There are good things and bad things about societies. The challenge for 2020 remains very much the same, with clubs vying to attract societies, on and off the course. They provide a significant boost to green fee income and the majority of clubs already provide specific society packages.
Just as for Marketing (point 4 above), try to create new and interesting offers.
At the same time, clubs have to recognise that societies can interrupt member tee times, slow down the pace of play and not show the golf course the respect it deserves. It’s a balancing act and knowing how to deal with societies is crucial to maintaining harmony among the membership.
Good food makes all the difference. Golfers do understand, however, that there are times of day when preparing hot food for a select few is not a viable option. On the other hand, more and more clubs are opening their restaurant doors to the local community in an attempt to attract business.
Quality is what will entice visitors and club members back for more, which will knock on to bar receipts as well. So ask yourself: is your catering good enough?
The KPMG report suggests we lost 11 courses between 2017 and 2018. I don’t agree with that number.
Curra West, Glenmalure, Knockanally, and Seafield are the only 18 hole courses that closed in 2017/2018, and these are countered by Hog’s Head and Adare re-opening. I don’t know how many 9-hole courses closed (I doubt it was 9) but Ireland still has too many courses for the reduced number of golfers. That, right there, is the biggest challenge facing Irish golf clubs: how do you survive when your audience has been slashed by 25% but the number of golf clubs has been reduced by little more than 6%?

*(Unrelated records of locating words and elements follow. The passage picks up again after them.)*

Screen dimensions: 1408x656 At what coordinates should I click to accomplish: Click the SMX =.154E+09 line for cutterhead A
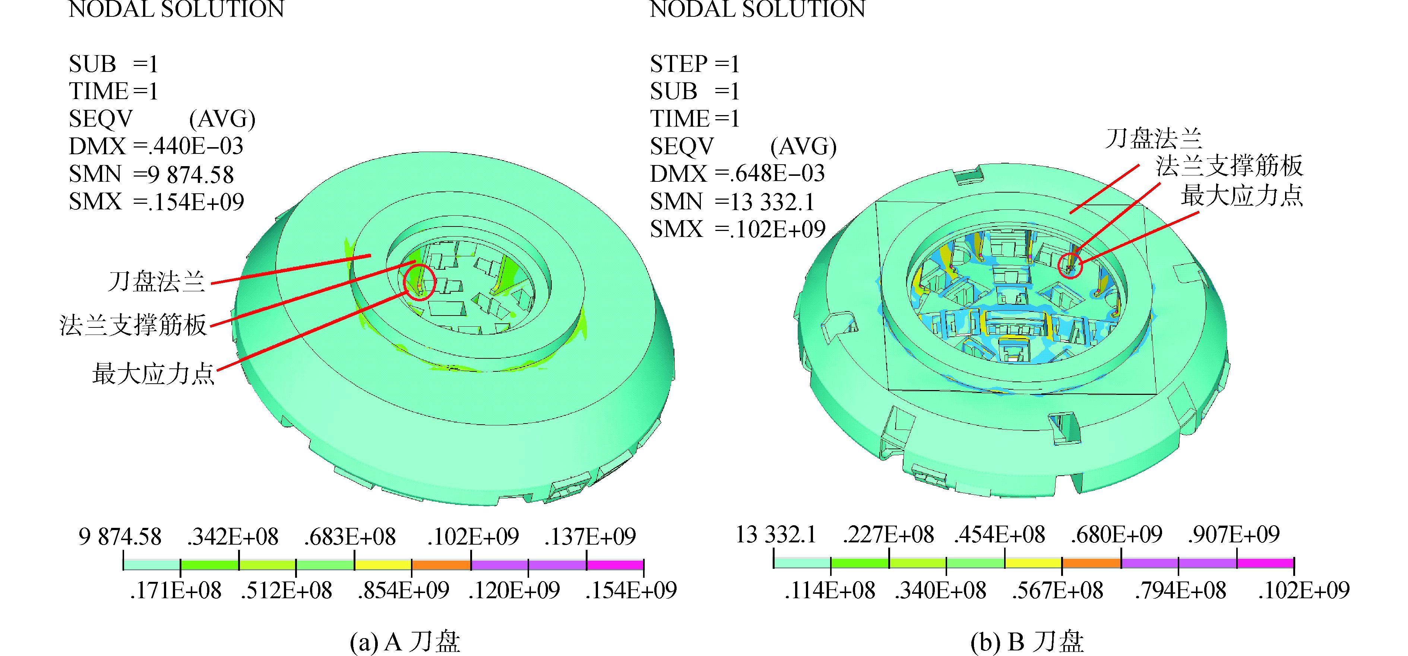click(156, 202)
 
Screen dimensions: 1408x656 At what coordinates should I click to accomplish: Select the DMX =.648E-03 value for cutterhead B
click(737, 173)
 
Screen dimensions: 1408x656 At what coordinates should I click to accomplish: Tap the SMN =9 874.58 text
click(151, 174)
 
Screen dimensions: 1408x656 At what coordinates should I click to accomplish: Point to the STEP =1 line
click(695, 64)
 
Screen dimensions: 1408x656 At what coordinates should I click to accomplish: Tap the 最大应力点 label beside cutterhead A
click(154, 374)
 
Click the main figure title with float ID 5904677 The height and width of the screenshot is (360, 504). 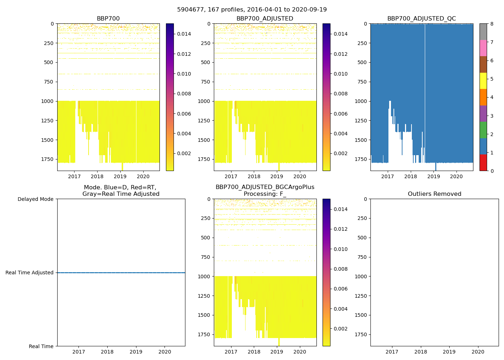pos(252,10)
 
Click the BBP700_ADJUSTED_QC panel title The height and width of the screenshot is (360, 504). pos(422,19)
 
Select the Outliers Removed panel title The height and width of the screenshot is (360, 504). pos(435,194)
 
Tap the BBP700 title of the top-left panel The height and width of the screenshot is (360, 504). pos(108,19)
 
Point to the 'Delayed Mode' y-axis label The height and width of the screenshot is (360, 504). pos(36,199)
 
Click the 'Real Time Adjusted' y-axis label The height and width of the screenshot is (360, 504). pos(30,273)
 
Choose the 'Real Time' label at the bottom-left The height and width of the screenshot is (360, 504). pos(41,346)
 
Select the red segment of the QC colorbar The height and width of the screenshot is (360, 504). pos(483,162)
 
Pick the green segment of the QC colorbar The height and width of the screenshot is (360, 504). pos(483,130)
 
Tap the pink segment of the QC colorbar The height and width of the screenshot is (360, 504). pos(483,48)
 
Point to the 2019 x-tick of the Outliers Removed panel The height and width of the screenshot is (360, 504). pos(449,352)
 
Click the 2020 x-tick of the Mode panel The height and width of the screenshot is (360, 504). pos(165,352)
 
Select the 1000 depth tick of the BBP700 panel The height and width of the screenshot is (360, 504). pos(48,101)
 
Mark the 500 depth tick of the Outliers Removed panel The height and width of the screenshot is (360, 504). pos(363,238)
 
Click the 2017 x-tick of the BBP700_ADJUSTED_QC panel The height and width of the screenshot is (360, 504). pos(388,176)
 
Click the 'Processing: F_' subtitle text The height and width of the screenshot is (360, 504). pos(265,194)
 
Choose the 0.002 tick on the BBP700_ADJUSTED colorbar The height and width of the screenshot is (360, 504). pos(340,153)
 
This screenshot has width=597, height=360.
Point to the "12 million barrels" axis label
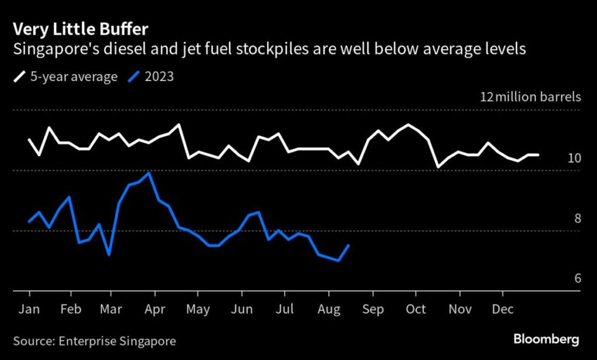[530, 97]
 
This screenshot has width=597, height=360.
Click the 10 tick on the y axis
[574, 158]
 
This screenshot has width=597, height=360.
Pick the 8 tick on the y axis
[577, 218]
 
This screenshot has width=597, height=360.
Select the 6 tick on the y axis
[577, 278]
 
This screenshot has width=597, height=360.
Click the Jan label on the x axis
[29, 309]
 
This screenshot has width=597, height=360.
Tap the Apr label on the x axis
[154, 309]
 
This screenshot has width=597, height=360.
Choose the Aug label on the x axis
[329, 309]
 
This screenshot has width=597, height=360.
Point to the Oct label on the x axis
[416, 309]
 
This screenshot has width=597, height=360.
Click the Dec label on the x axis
[502, 309]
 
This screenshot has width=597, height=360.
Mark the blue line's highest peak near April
[150, 173]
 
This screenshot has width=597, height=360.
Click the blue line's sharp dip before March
[109, 255]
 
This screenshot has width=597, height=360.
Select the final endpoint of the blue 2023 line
[349, 245]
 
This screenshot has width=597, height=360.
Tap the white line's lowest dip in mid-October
[438, 167]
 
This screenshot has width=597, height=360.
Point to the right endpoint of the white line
[538, 155]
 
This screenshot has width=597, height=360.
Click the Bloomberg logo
[546, 338]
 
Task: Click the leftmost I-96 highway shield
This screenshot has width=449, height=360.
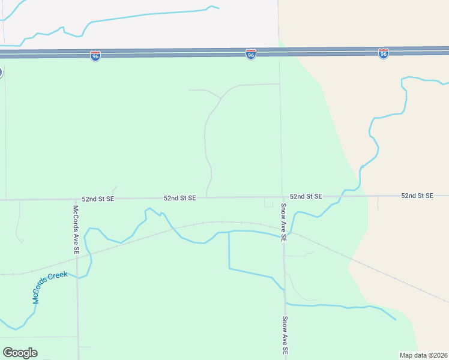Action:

Dunmurry Springs in Co Kildare closed last week and West Waterford has been on the market for little more than a month. It is depressing to see golf courses close … but it is more depressing to see golfers leaving clubs in droves.
In addition to the problem of slow play, taking the time for a round of golf is a big commitment in the modern age. Family structure has changed and we are working longer hours. How does a golfer find the time for 18 holes?
New formats, shortened courses, different routings, 6-hole, 9-hole, 12-hole competitions … all should be considered and tested. And why not ask the members themselves. With a large membership, you will have people from many walks of life who will have a wide range of opinions and ideas. You never know what might work.
The challenges facing golf clubs are not insignificant. Something has to be done because doing nothing helps nobody.
These challenges will vary by club (some, for example, will have a very strong junior programme or effective marketing or smart green fee structures) so identifying the key ones facing your club is essential. It is time to face up to these challenges and find solutions that can make a difference.